REQUIRED WORK - Every line below between the one holding "Julio 2019 (431, 1770)" and the one holding "Superweb (484, 2556)", inclusive, should be copied exactly, and no other line.

Stored data:
──────

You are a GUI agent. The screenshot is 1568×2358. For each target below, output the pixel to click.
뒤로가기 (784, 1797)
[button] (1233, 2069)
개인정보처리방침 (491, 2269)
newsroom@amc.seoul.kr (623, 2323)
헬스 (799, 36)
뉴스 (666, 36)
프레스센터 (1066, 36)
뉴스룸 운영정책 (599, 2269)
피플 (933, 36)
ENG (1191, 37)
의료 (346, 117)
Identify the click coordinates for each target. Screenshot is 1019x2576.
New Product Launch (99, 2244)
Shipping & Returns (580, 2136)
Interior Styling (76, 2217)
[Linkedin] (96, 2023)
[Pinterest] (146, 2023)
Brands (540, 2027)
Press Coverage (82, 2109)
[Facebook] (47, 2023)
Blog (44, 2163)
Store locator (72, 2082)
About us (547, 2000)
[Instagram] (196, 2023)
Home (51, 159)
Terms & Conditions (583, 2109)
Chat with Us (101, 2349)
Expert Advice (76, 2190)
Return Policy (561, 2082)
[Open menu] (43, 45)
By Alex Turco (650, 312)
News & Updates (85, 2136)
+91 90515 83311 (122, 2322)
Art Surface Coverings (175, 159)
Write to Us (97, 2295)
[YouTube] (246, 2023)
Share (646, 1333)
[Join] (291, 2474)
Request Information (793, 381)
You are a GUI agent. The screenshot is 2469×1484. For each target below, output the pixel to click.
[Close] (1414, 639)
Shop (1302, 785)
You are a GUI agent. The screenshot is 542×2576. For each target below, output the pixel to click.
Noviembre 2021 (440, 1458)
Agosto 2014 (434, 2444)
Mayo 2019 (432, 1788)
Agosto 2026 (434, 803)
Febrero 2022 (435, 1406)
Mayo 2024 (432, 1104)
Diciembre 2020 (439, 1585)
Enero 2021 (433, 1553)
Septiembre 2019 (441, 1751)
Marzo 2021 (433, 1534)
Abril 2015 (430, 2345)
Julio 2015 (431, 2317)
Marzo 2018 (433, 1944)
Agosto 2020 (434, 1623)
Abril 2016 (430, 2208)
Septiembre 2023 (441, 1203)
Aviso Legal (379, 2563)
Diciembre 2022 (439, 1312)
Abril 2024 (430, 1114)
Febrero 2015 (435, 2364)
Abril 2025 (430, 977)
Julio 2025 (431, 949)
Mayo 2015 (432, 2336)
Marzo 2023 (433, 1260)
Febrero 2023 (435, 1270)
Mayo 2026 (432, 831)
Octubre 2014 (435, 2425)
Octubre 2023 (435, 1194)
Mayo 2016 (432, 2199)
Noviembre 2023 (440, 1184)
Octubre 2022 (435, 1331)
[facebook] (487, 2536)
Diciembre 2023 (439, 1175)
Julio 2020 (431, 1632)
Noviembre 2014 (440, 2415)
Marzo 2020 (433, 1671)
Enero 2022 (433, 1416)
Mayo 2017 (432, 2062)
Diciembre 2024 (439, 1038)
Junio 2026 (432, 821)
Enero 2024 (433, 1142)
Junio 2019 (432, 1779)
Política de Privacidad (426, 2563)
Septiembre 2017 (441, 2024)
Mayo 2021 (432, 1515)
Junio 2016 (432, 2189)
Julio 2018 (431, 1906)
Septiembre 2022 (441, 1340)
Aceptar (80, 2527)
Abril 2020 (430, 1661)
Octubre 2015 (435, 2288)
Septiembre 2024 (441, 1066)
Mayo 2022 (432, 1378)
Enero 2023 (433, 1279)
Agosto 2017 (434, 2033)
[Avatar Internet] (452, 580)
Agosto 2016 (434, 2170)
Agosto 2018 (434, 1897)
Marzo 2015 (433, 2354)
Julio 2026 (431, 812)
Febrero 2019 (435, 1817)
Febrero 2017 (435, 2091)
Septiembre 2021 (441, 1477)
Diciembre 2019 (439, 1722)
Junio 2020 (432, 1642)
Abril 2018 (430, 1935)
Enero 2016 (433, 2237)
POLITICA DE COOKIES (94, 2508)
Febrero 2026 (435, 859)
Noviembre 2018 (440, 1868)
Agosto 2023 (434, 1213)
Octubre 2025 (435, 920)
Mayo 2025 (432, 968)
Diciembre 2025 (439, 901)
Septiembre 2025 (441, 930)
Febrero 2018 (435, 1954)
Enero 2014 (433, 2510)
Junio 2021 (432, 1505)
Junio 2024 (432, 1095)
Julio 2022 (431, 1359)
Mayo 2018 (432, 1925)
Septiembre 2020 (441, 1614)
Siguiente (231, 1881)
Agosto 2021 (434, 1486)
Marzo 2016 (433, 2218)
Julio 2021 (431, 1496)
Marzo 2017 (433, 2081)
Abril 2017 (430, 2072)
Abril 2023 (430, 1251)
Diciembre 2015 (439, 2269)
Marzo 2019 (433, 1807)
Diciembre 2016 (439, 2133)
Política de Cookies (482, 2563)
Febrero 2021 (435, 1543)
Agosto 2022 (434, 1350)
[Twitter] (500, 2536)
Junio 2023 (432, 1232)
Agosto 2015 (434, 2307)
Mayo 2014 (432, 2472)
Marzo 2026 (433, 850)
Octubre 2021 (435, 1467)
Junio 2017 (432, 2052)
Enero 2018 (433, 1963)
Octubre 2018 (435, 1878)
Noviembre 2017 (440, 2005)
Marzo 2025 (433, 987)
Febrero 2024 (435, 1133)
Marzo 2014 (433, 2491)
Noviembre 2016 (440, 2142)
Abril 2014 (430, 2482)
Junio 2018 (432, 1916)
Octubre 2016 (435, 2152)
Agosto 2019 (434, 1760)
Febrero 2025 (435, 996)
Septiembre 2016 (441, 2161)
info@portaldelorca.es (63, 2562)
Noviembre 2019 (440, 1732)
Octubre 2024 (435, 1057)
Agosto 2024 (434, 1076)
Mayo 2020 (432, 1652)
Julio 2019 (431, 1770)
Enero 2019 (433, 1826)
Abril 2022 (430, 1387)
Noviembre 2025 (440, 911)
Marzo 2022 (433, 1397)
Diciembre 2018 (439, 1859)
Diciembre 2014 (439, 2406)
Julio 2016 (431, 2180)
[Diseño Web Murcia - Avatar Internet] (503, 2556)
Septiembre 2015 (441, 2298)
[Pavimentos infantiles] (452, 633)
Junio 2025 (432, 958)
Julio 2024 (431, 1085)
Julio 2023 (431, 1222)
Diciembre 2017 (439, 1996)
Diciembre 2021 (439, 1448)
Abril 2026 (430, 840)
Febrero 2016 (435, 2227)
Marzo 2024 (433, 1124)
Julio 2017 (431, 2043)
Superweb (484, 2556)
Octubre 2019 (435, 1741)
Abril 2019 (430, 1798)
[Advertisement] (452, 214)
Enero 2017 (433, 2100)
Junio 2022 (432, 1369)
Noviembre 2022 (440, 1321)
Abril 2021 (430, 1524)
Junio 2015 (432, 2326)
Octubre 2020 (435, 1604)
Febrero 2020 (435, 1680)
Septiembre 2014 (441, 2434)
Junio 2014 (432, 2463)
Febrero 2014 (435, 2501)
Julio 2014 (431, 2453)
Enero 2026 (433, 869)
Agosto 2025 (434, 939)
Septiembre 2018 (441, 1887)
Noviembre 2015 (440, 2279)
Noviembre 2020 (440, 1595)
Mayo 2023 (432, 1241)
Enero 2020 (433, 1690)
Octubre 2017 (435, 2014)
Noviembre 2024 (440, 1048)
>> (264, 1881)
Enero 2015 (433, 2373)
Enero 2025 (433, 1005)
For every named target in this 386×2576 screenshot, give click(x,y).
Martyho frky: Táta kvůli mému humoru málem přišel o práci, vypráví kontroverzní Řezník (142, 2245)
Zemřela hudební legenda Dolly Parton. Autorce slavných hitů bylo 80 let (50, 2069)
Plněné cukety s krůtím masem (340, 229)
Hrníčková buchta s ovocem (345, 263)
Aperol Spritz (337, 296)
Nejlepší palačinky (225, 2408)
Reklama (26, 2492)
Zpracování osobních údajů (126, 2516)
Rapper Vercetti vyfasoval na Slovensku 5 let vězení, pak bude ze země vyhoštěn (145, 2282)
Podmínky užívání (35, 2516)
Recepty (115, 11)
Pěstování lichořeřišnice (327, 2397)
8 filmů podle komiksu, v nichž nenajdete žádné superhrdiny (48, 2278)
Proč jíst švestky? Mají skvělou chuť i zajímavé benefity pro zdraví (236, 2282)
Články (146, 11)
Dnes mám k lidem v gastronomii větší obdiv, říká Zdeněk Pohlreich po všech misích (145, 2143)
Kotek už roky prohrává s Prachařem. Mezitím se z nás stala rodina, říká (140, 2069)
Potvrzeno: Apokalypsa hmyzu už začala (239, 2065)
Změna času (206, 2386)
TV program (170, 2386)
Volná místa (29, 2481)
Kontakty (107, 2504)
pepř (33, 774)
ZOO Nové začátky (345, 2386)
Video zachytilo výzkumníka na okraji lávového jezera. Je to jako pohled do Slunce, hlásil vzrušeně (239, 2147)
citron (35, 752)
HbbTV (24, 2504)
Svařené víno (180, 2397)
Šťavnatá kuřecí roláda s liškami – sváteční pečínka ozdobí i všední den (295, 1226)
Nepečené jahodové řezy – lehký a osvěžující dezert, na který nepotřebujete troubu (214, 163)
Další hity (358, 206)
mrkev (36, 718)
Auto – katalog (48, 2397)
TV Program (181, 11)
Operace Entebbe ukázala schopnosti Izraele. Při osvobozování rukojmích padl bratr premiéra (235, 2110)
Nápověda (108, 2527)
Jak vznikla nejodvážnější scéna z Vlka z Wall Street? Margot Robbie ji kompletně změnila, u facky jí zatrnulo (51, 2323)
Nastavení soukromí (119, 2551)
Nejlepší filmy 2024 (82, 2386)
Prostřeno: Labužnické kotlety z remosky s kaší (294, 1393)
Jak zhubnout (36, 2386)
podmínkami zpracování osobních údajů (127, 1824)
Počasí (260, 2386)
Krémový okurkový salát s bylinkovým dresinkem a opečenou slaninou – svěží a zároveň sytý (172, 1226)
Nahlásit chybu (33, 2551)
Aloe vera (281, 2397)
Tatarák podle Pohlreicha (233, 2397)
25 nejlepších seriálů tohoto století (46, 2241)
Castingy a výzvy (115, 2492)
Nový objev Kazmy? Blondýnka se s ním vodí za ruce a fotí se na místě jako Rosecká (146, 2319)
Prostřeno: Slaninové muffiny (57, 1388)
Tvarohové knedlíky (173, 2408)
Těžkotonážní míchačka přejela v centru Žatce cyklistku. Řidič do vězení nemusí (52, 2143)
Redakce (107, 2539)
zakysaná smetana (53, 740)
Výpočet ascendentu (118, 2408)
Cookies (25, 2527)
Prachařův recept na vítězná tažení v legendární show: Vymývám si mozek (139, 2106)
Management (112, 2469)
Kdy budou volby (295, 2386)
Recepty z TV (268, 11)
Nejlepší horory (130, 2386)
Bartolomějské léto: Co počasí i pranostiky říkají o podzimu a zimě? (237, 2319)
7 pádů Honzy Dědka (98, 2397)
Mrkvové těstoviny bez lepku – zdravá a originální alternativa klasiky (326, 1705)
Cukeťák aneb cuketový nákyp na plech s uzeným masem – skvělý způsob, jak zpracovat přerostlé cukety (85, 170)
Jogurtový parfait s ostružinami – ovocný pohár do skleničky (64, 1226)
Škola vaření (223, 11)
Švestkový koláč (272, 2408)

──────

RESPONSE TO THIS TASK -
Julio 2019 (431, 1770)
Enero 2019 (433, 1826)
Abril 2022 (430, 1387)
Noviembre 2025 (440, 911)
Marzo 2022 (433, 1397)
Diciembre 2018 (439, 1859)
Diciembre 2014 (439, 2406)
Julio 2016 (431, 2180)
[Diseño Web Murcia - Avatar Internet] (503, 2556)
Septiembre 2015 (441, 2298)
[Pavimentos infantiles] (452, 633)
Junio 2025 (432, 958)
Julio 2024 (431, 1085)
Julio 2023 (431, 1222)
Diciembre 2017 (439, 1996)
Diciembre 2021 (439, 1448)
Abril 2026 (430, 840)
Febrero 2016 (435, 2227)
Marzo 2024 (433, 1124)
Julio 2017 (431, 2043)
Superweb (484, 2556)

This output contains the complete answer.